Your objective = Among the entries below, take the line with "[Facebook] (91, 2550)" and the line with "Pay Online (530, 1017)", and output them and every line between them exactly, with nothing else.

Records for this task =
-- Opening Marker --

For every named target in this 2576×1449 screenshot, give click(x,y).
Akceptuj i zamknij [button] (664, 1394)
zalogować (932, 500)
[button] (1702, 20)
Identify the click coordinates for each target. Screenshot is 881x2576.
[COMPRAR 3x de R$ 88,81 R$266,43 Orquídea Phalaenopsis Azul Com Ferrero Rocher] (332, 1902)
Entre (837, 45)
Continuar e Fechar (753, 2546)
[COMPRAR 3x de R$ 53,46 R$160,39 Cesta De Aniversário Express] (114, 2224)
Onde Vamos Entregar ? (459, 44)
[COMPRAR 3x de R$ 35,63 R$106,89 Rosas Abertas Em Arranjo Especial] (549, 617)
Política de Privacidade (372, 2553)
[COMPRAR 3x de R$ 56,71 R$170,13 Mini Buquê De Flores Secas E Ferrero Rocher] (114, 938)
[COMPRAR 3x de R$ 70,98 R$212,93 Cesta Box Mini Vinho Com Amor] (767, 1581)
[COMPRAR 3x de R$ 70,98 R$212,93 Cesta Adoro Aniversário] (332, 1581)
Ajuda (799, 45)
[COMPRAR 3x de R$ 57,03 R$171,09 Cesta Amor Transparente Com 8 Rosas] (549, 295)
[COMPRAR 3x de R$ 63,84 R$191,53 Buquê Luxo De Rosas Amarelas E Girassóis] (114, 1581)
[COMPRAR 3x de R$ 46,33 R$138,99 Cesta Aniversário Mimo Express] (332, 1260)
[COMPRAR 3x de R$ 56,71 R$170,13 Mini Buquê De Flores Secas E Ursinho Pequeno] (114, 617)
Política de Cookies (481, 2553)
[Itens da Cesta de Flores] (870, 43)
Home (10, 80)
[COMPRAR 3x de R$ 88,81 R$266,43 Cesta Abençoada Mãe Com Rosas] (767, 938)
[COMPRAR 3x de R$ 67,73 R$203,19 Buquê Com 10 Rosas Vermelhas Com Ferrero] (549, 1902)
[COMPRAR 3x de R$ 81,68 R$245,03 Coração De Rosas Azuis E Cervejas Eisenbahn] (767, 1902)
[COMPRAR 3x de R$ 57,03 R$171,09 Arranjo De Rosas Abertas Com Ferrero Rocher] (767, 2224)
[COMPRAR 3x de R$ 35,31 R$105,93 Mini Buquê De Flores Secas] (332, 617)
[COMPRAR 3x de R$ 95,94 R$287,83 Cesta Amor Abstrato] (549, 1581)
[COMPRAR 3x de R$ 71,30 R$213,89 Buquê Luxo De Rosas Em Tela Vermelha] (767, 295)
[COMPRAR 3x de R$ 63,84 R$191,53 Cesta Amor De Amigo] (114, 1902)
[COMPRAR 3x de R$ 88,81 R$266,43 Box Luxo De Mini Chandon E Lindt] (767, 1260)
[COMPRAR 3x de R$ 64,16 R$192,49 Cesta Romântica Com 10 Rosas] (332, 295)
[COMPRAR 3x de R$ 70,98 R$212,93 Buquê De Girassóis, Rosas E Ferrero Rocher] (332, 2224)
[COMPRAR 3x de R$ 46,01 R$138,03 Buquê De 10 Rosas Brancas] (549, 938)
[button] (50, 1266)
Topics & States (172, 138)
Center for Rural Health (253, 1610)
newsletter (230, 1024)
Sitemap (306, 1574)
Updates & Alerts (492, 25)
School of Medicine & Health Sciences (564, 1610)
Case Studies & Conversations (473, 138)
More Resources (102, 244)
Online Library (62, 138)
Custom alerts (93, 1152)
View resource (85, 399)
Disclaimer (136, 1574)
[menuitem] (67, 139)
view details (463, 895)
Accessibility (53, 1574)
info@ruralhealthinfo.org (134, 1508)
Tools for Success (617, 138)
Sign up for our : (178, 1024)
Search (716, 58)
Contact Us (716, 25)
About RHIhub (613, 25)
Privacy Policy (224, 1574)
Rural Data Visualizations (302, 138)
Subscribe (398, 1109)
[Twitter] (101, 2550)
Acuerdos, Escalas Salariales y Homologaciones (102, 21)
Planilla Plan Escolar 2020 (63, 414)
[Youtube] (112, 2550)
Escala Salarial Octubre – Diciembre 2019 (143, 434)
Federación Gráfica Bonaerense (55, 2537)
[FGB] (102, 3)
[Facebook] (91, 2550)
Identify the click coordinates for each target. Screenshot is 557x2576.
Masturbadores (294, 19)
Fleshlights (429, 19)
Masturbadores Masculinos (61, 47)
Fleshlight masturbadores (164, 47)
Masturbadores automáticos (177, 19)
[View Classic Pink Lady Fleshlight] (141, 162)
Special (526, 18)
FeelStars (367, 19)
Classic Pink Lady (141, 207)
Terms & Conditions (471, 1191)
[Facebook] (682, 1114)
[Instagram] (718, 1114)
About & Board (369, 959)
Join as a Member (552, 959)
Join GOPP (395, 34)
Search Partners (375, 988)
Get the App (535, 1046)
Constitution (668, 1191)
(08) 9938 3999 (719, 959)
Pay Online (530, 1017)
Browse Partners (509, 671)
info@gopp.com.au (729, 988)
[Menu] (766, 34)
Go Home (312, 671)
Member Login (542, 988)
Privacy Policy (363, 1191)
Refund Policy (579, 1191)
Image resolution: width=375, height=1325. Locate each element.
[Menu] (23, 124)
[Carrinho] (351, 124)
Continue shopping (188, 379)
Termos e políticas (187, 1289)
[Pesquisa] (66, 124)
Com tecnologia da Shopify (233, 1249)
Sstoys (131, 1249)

-- Closing Marker --

Solution to the problem =
[Facebook] (91, 2550)
Identify the click coordinates for each target. Screenshot is 557x2576.
Masturbadores (294, 19)
Fleshlights (429, 19)
Masturbadores Masculinos (61, 47)
Fleshlight masturbadores (164, 47)
Masturbadores automáticos (177, 19)
[View Classic Pink Lady Fleshlight] (141, 162)
Special (526, 18)
FeelStars (367, 19)
Classic Pink Lady (141, 207)
Terms & Conditions (471, 1191)
[Facebook] (682, 1114)
[Instagram] (718, 1114)
About & Board (369, 959)
Join as a Member (552, 959)
Join GOPP (395, 34)
Search Partners (375, 988)
Get the App (535, 1046)
Constitution (668, 1191)
(08) 9938 3999 (719, 959)
Pay Online (530, 1017)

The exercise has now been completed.